Women's suffrage in Rhode Island

Suffrage meeting at Alva Belmont's Marble House in Newport.

Even before women's suffrage efforts took off in Rhode Island, women were fighting for equal male suffrage during the Dorr Rebellion. Women raised money for the Dorrite cause, took political action and kept members of the rebellion in exile informed. An abolitionist, Paulina Wright Davis, chaired and attended women's rights conferences in New England and later, along with Elizabeth Buffum Chace, founded the Rhode Island Women's Suffrage Association (RIWSA) in 1868. This group petitioned the Rhode Island General Assembly for an amendment to the state constitution to provide women's suffrage. For many years, RIWSA was the major group providing women's suffrage action in Rhode Island. In 1887, a women's suffrage amendment to the state constitution came up for a voter referendum. The vote, on April 6, 1887, was decisively against women's suffrage.

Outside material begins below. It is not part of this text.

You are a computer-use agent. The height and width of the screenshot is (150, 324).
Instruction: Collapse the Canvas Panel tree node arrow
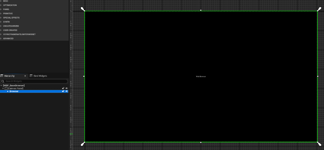click(3, 88)
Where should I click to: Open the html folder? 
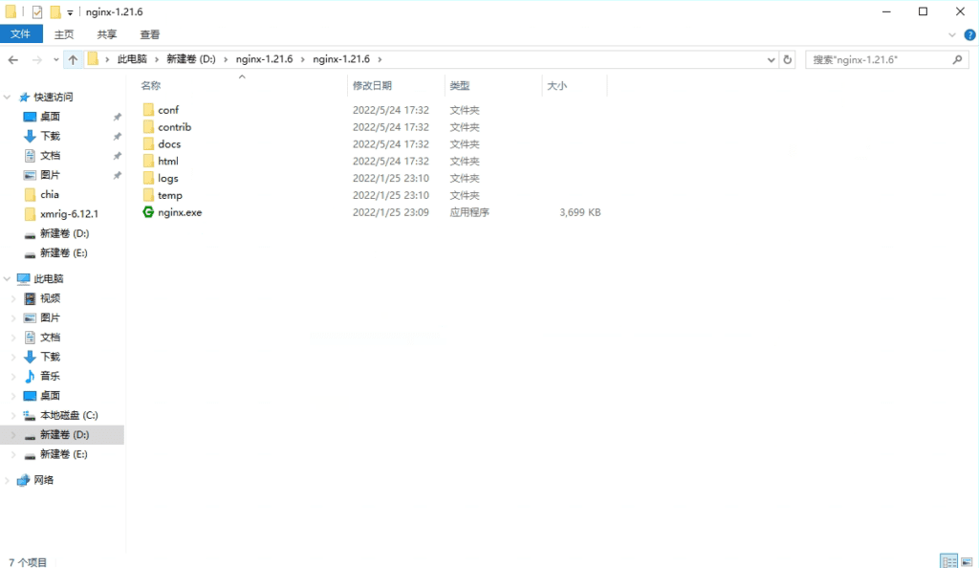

Women's suffrage efforts in Rhode Island continued to fight on, despite setbacks. The suffrage movement gained more publicity from Alva Belmont, who hosted a well-attended series of lectures at her Marble House mansion in 1909. Belmont, who also funded the work of Alice Paul, helped initiate a 1915 cross-country trip to deliver a petition to President Woodrow Wilson and Congress. Driving and working as the mechanic on that trip were two Swedish-American suffragists from Rhode Island. In 1913, the Rhode Island Union of Colored Women's Clubs, at the urging of Bertha G. Higgins, became the largest women's group to endorse women's suffrage in the state. In 1915, pro-suffrage governor, Robert Livingston Beeckman, helped initiate the efforts to pass a presidential suffrage bill. The bill passed in 1917, allowing women to be able to vote for the first time in Rhode Island, even if it was on a limited basis. On January 6, 1920, Rhode Island became the twenty-fourth state to ratify the Nineteenth Amendment.